This particular spiny variety of trilobite is a Ceratonurus, it is most definitely recognisable by its spinosity. This individual has numerous short spines forming a frill on the front leading edge of the librigenes (facial cheeks), with very long genal spines (Headshield spines), which are angled almost horizontally at an angle of around 75° from the cephalon (head). Two elegantly tapering backwards curving spines 'resembling horns' erupt from the occipital ring, while long spines emanate from the 3rd, 4th and 5th pleura (segments - furrows of the carapace). The 6th pleura has the longest spines. The pygidium (tail), has many short spines and a posterior frill of even smaller short spines. All these spines indicate a defensive system for the trilobite.
A remarkable trilobite with a remarkable amount of defensive spines all well exposed and in this specimen articulated in a very dramatic display. The preservation is excellent and the preparatory work is a delight to behold. Definitely a recommended example and another of our firm favourites.
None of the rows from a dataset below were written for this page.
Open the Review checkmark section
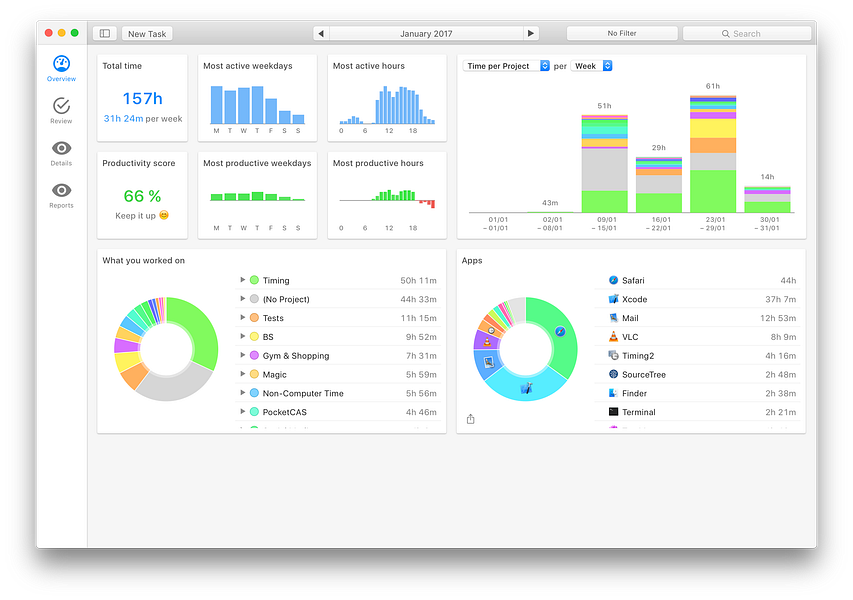The width and height of the screenshot is (853, 600). pyautogui.click(x=61, y=110)
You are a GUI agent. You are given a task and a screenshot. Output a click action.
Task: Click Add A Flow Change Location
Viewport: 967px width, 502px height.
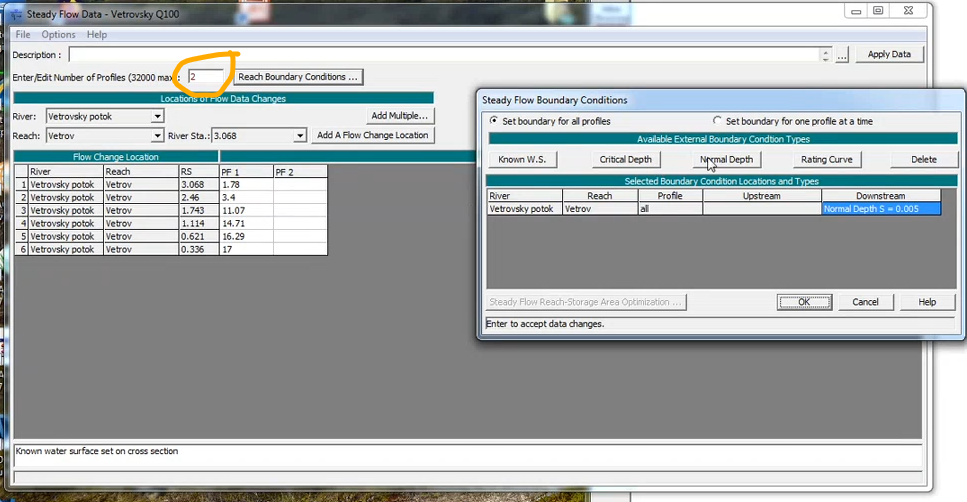tap(372, 135)
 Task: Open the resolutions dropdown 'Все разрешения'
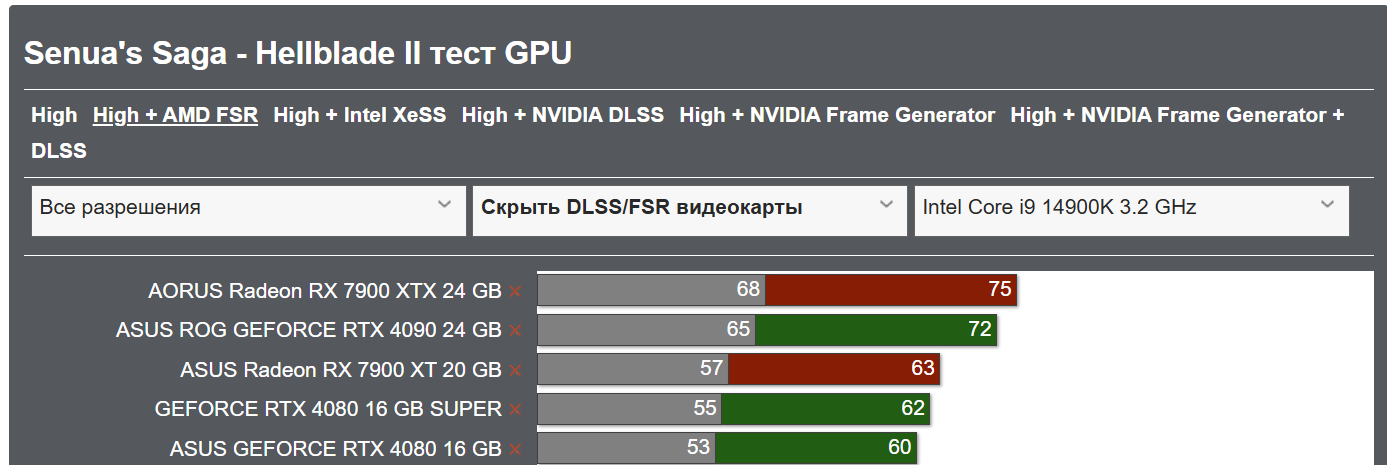pos(248,208)
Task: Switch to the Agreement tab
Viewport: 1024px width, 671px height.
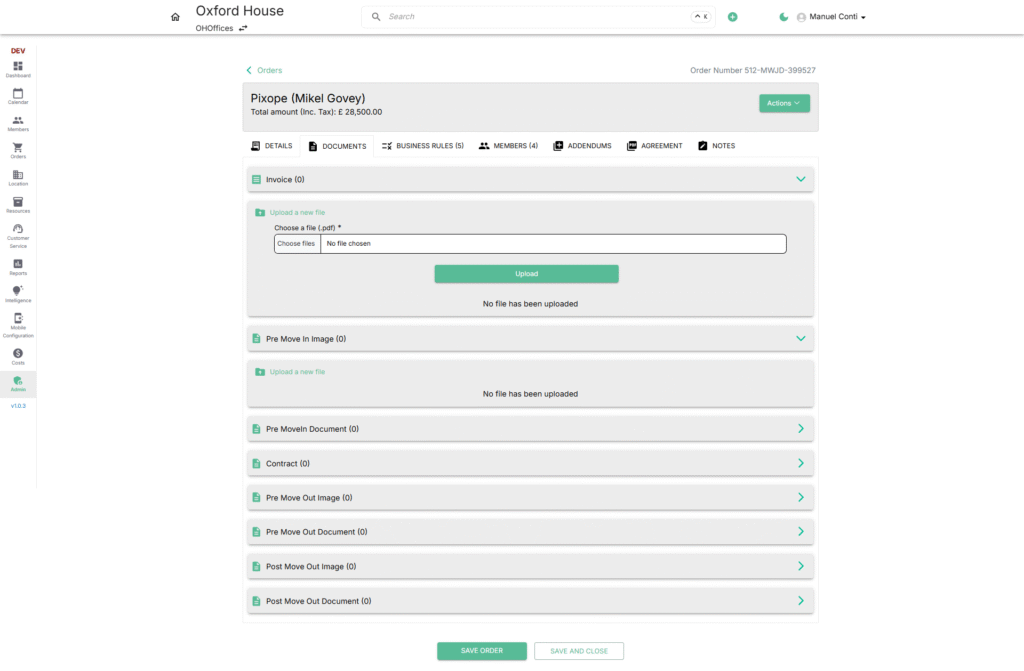Action: 655,146
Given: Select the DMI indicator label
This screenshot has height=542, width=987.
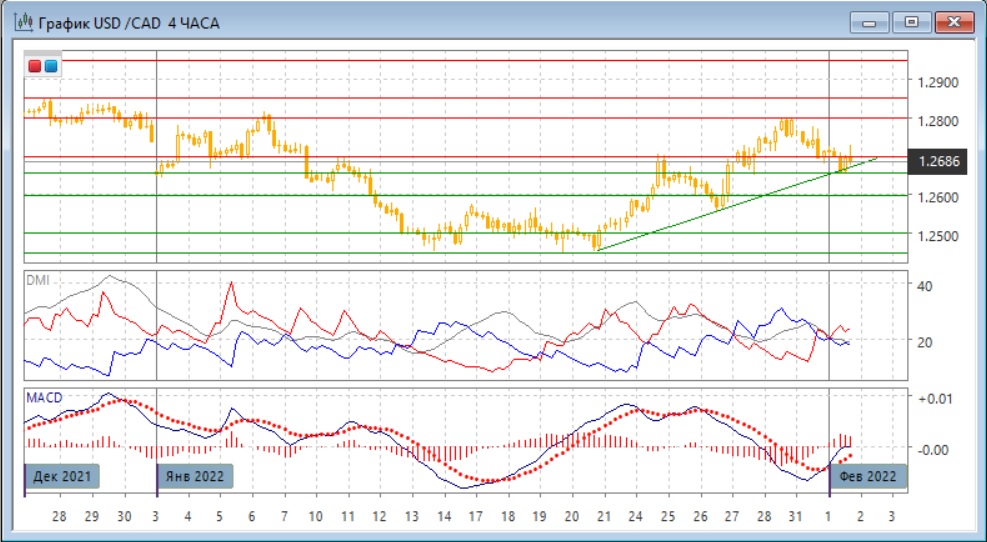Looking at the screenshot, I should (x=37, y=281).
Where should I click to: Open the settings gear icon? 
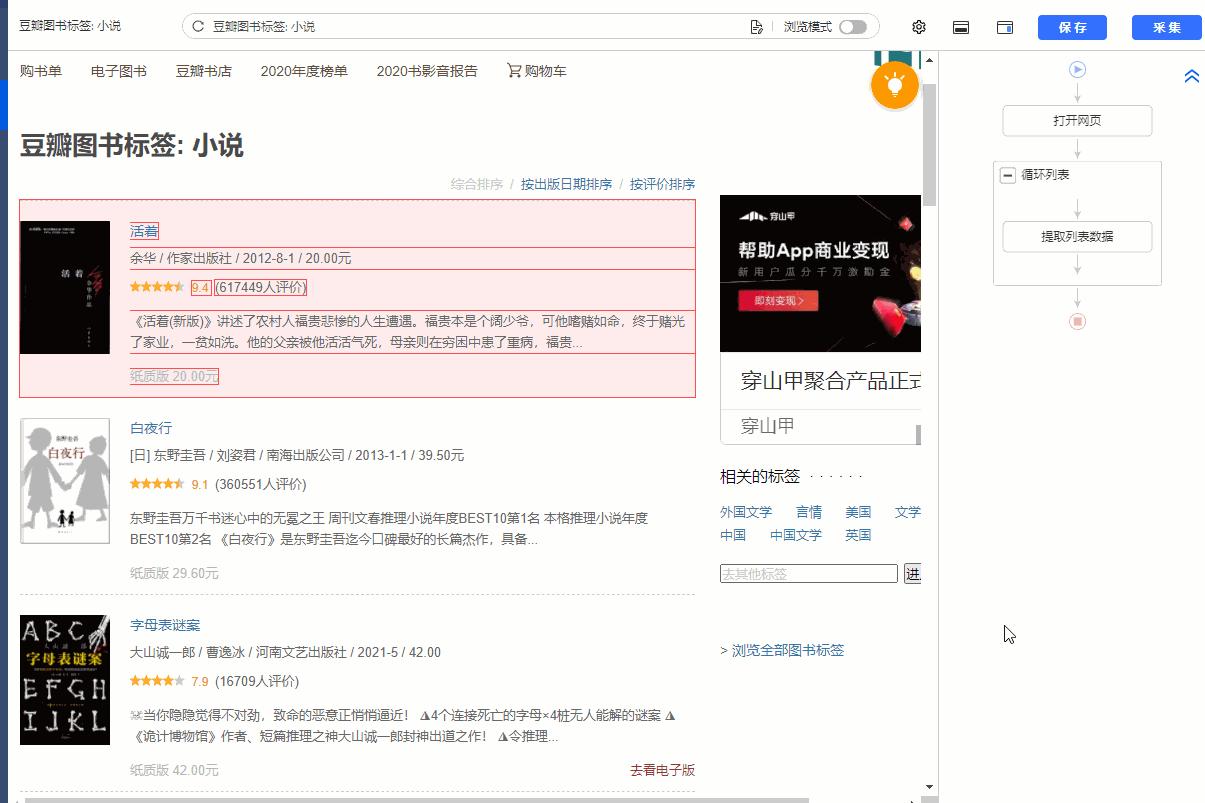pyautogui.click(x=919, y=27)

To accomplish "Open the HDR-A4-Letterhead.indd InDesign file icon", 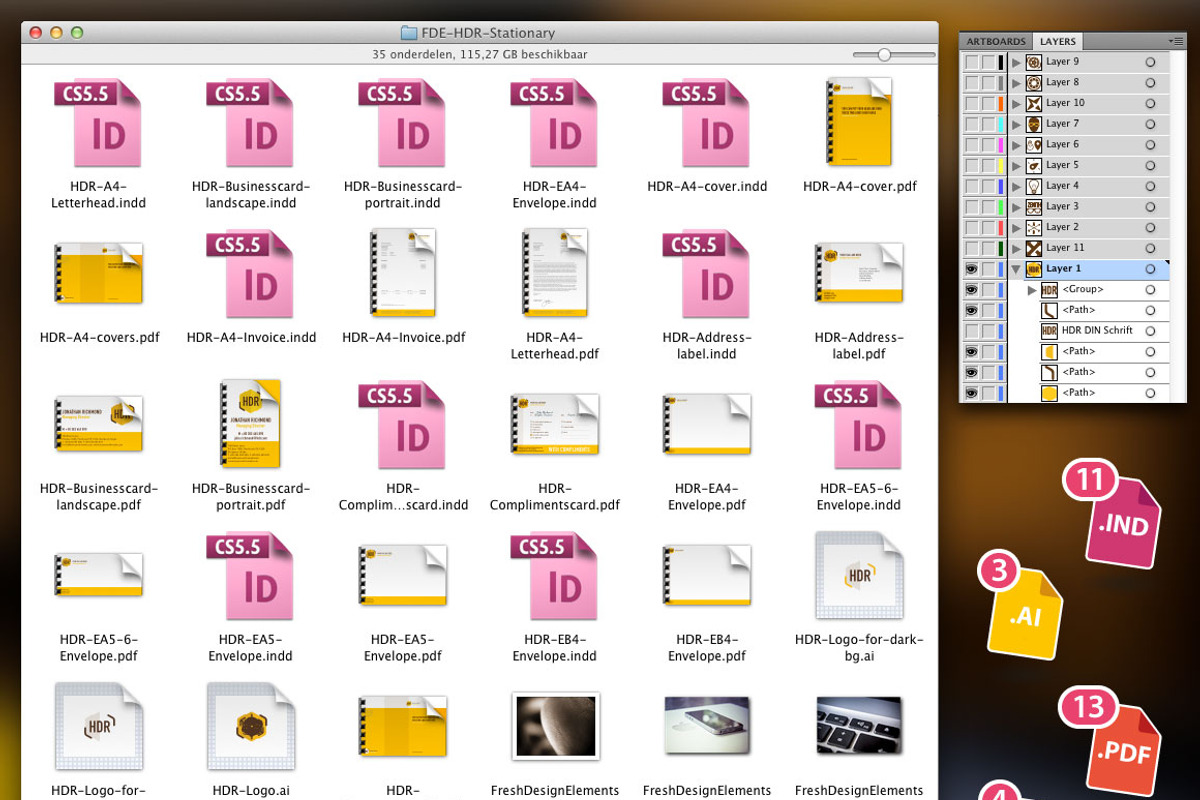I will click(98, 123).
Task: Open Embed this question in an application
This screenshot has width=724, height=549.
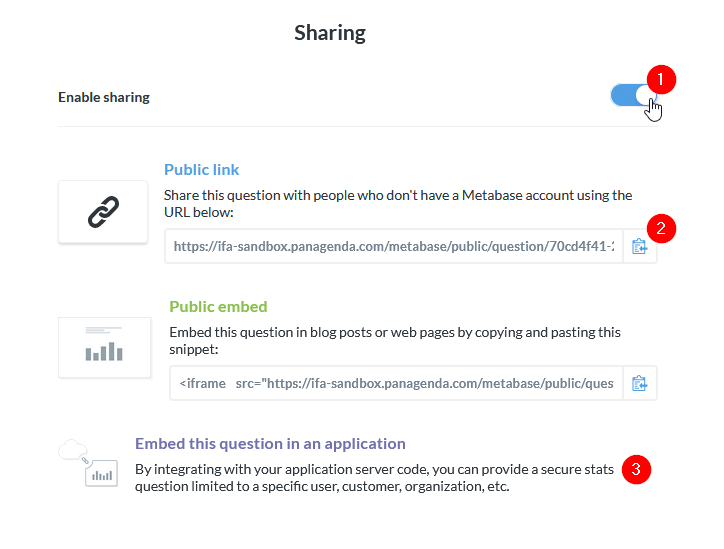Action: coord(270,444)
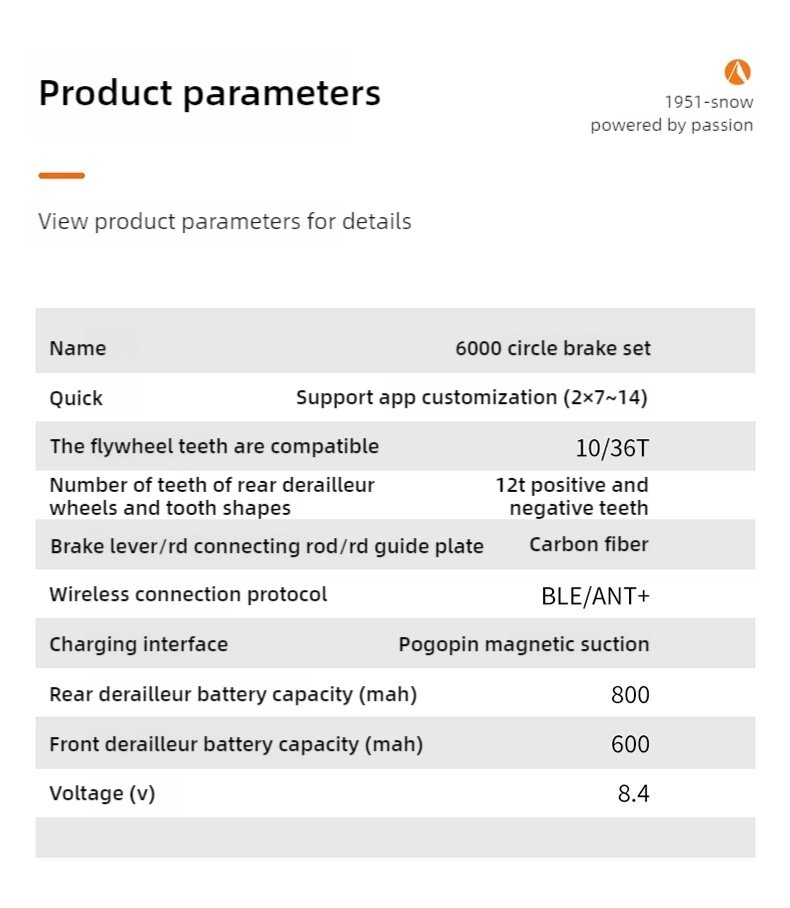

The reddish-brown colour of the matrix denotes the red layer location. Our team of Moroccan fossil technicians have excavated the raw rock and have with specialist technical process's using pneumatic power tools ground the limestone away from the specimen trilobite revealing the fine and extremely delicate spines. This first-hand knowledge is valuable to our team, the fossil has travelled directly from the fossil location to our store, a unique product delivery.